Why do you need to have this table structure. My fundemental problem is that you are going to have to cast the data in value of property every time you want to use it. That is bad in my opinion - also storing numbers as text is crazy given that its all binary anyway. For instance how are you going to have required fields? Or fields that need to have constraints based on other fields? Eg start and end date?
Why not simply have the properties as fields rather than some many to many relationship?
have 1 flat table. When your business rules begin to show that properties should be grouped then you can consider moving them out into other tables and have several 1:0-1 relationships with the users table.
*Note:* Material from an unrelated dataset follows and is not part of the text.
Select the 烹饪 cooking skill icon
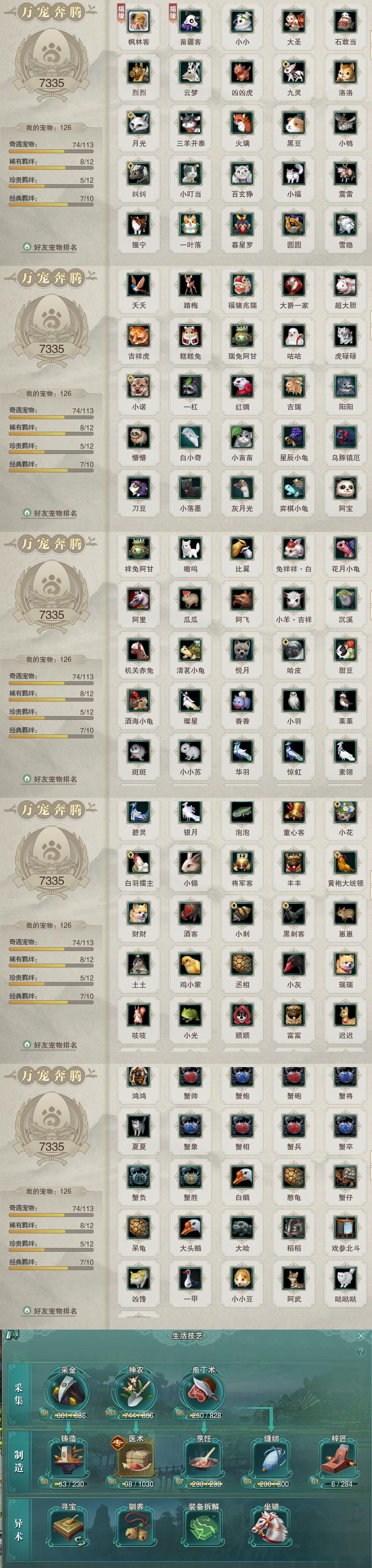372x1568 pixels. [204, 1461]
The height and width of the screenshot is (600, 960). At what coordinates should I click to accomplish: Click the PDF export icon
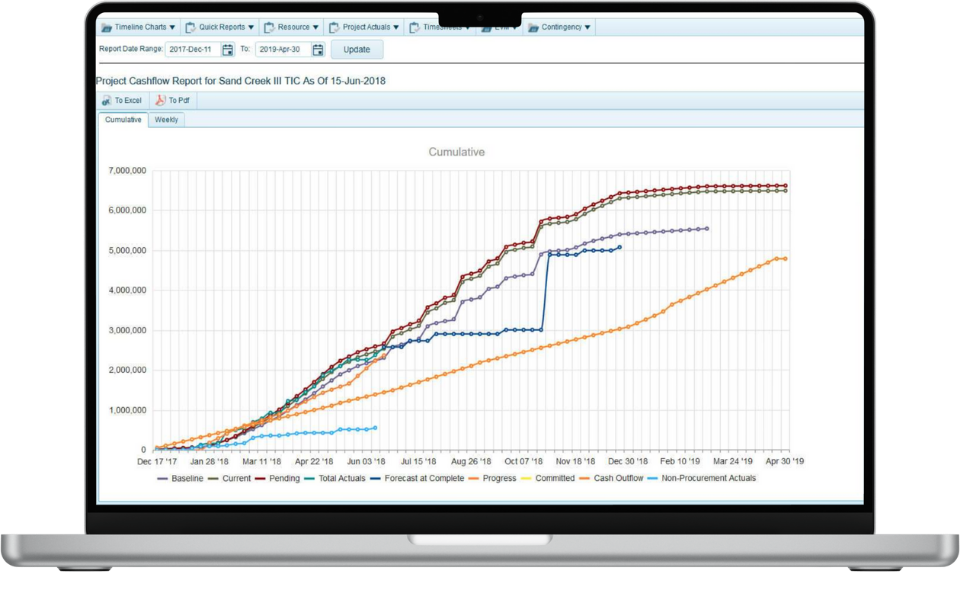click(160, 101)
But this is not normalization and it will degrade performance slightly due to the extra join (however the self documenting nature of the table names will greatly aid any developers)
One way i regularly see databqase performance get totally castrated is by having a generic
Id, property Type, Property Name, Property Value table.
This is really lazy but exceptionally flexible but totally kills performance. In fact on a new job where performance is bad i actually ask if they have a table with this structure - it invariably becomes the center point of the database and is slow. The whole point of relational database design is that the relations are determined ahead of time. This is simply a technique that aims to speed up development at a huge cost to application speed. It also puts a huge reliance on business logic in the application layer to behave - which is not defensive at all. Eventually you find that you wan to use properties in a key relationsip which leads to all kinds of casting on the join which further degrades performance.
If data has a 1:1 relationship with an entity then it should be a field on the same table. If your table gets to more than 30 fields wide then consider movign them into another table but dont call it normalisation because it isnt. It is a technique to help developers group fields together at the cost of performance in an attempt to aid understanding.
I don't know if mysql has an equivalent but sqlserver 2008 has sparse columns - null values take no space.
SParse column datatypes
I'm not saying a EAV approach is always wrong, but i think using a relational database for this approach is probably not the best choice.